「お金」に興味を持つという事 - セゾン投信・中野社長の半生記 (5) 新たな挑戦へ - 「投資信託」で個人のお金を預かり、長期投資を実現する!
それは年金のような本来長い時間軸で財産形成を図っていくべき機関投資家の資金も含めて、確かに求められる運用成果は短期指向に偏ってしまっていることは事実です。
それでも1990年代半ばまでは、少なくとも日本の機関投資家運用の資金は時間軸に寛容でした。
それは企業の会計処理が取得原価主義だったからでしょう。
つまりその時々の価格の変化に関わらず、企業のバランスシートは投資実行時の値段をそのまま売却時まで反映することができたのです。
ですから運用側も日々の時価の上下に神経質にならずに、大らかに投資シナリオを構築することができました。
債券の場合はとりわけ満期までの残存期間が価格動向に与える影響は甚大で、長い時間をかけて有利なリターンを得ていくことがポートフォリオ運用の極めて合理的な行動規範でしたから、自ずと長期運用を前提とした投資判断が有益でした。
すると前述のように、先を見て先手を打つ運用手法、平たく言えば逆張りで行動することが普通にできたのです。
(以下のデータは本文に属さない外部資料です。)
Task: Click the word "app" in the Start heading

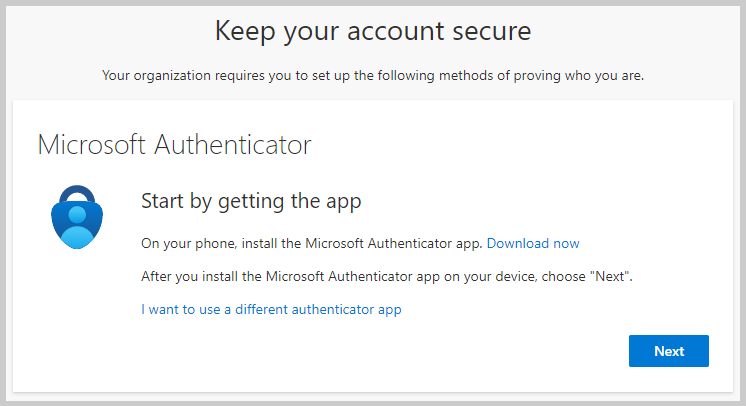Action: [344, 203]
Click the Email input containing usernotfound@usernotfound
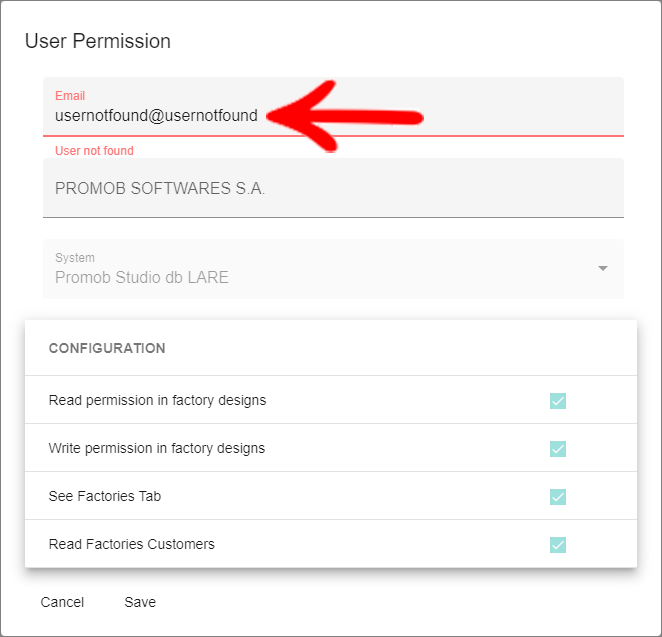This screenshot has height=637, width=662. [x=333, y=107]
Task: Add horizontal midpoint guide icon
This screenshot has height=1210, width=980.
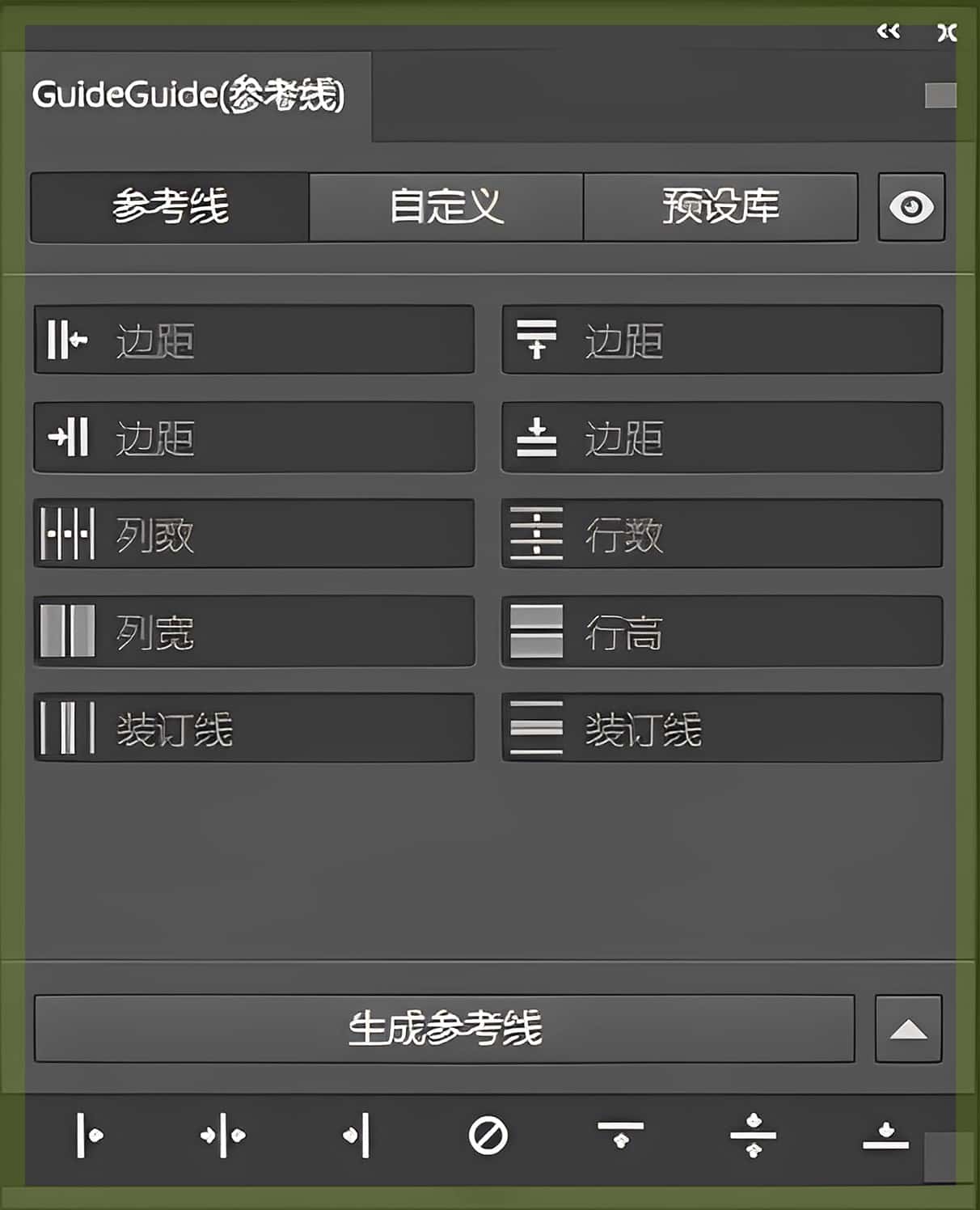Action: click(x=753, y=1136)
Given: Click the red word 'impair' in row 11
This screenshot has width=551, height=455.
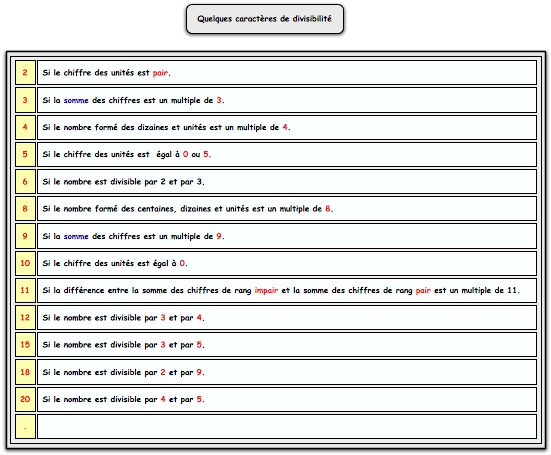Looking at the screenshot, I should 266,291.
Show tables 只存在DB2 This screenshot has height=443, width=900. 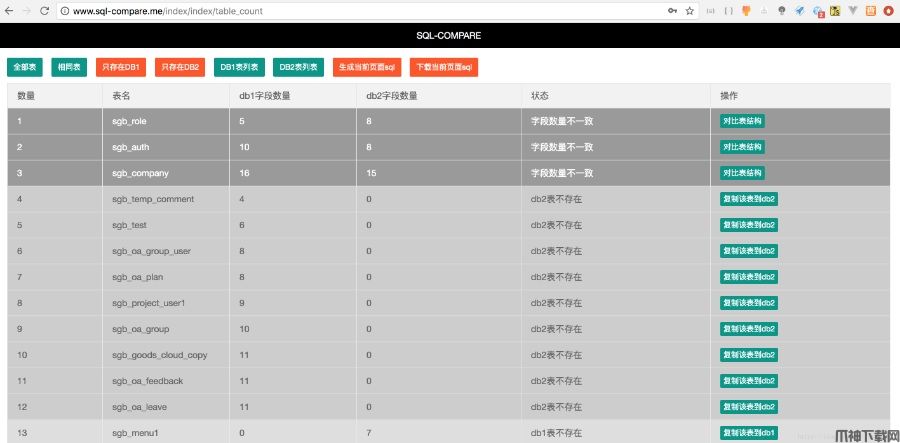[x=180, y=67]
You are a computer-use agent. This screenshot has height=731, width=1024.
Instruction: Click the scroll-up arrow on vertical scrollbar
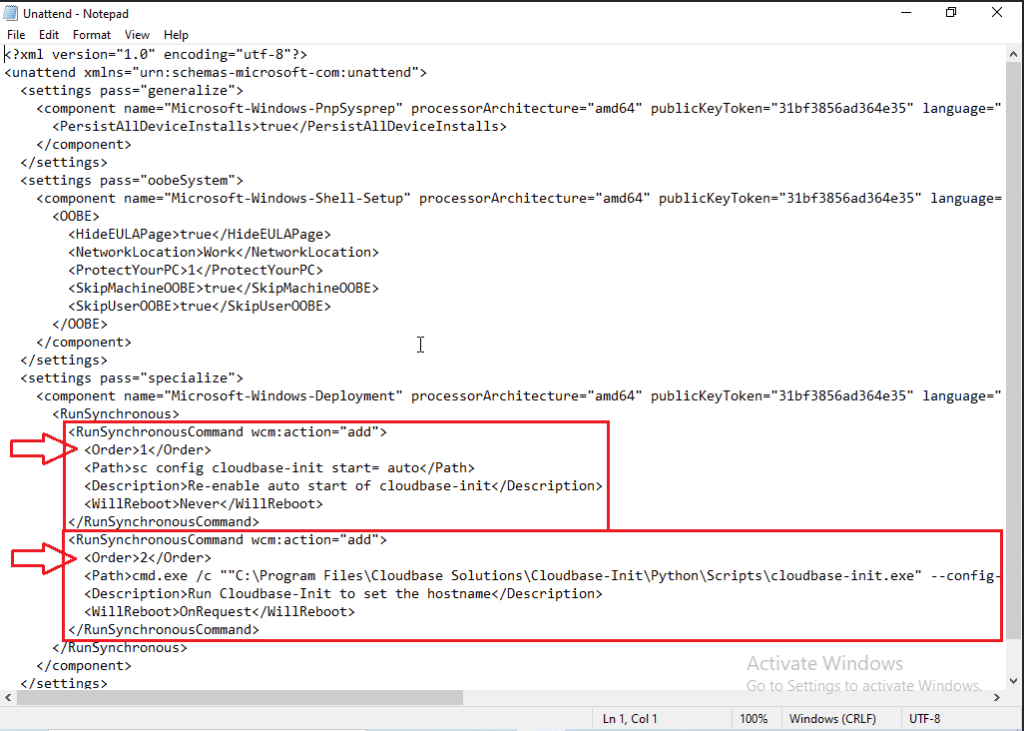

投資対象の価格が安い時あるいは下がっている時でもじわりじわりと仕込んでいける、まさに長期投資の王道的行動規範でありましょう。
ところが1990年代後半になると、日本経済のバブル崩壊が本格的に顕在化し始めます。
日銀が三業種規制を強行した結果、不動産価格は暴落を続け、あまたの新興不動産業者がバタバタと倒産し、そこに巨額の融資をしていた銀行の貸出債権がどんどん不良化して行ったのです。
20世紀の高度成長時代には、不動産価格も経済とともに成長し続けました。
そのため日本には不動産は下がらない! という土地神話が根付いたのです。
その構造に馴れ親しんできた日本の銀行は、融資と言えば不動産担保さえとっていれば安心と、新興不動産業者にも莫大な不動産担保貸付金を積み上げてしまいました。
ところがバブル崩壊で貸出先の不動産会社が破綻すると、安心と思っていた担保も価格が激減していましたから、名だたる大手銀行からすべからく銀行業界全体に不良債権が山のように積み上がってしまったのです。
以前は軒並みトリプルAという最上級格付けを有して産業界に君臨していた日本の大手銀行は、今度は一斉に格付けを引き下げられ、世界の金融市場から邦銀のバランスシートは信用できないということになって、ジャパンプレミアムなる高い調達金利を世界の金融市場から要求されるようになってしまいました。
邦銀の財務情報がなぜ信用できないのか? それが取得原価主義会計であり、そのために不動産融資の不良債権損失を隠しておけたわけです。
海外からは日本の銀行は危ないと言われ続ける一方で、銀行自身は健全ですと言い続けていましたから、ついに政府は銀行への公的資金注入を法制化し、合わせて含み損があきらかになるように時価主義会計の導入を図ったのでした。
会計制度が原価主義から時価主義に変わるということで、日本企業の経営スタイルも抜本的な変革を迫られました。
決算ごとに企業は保有資産をその時の時価で評価替えしなければならなくなったわけで、日本的経営の特長であった内部留保型経営も、日本特有の慣習だった株式持合いの構造も瓦解が始まります。
もちろん運用資産についても同様、決算ごとに株式や債券も評価替えして損益に反映させなければならないということになりました。
財テク華やかなりしファイナンスカンパニーは次々と消え失せ、私のいた運用部隊は投資顧問会社に分離されて運用を続けていましたが、企業は運用資産の圧縮へと一斉に動き出すとともに、決算期ごとに一定の利益実現を厳格に求めるようになりました。
つまり、これまでの、10年かけてリターンを積み上げればいいという悠長なカルチャーはなくなり、機関投資家の資金では長期的運用を行うことが困難になったのです。
決算期ごとに結果を求められる運用は、まったく違う投資行動を強いられます。
価格が上がっていればそそくさと利益確定しなければならず、価格が下がってしまえばやがて戻ると確信していようと早々ロスカットしなければならないわけで、これはまさに相場に翻弄される短期投資そのもの。
もはや5年後10年後を語ることは無意味になったのでした。
機関投資家の資金では自ら培ってきた長期投資ができない。
ならば長期投資を可能としてくれる資金は? と思案したところ、個人のお金には決算がない、無論時価会計もない。
そうして「投資信託」という発想にたどり着いたのです。
そうだ、「投資信託」で個人のお金を預かって長期投資を実現させよう!実はそれまでほとんど関心を持ったことのなかった業界だったのですが、この時から私の「投資信託」へのアプローチが始まりました。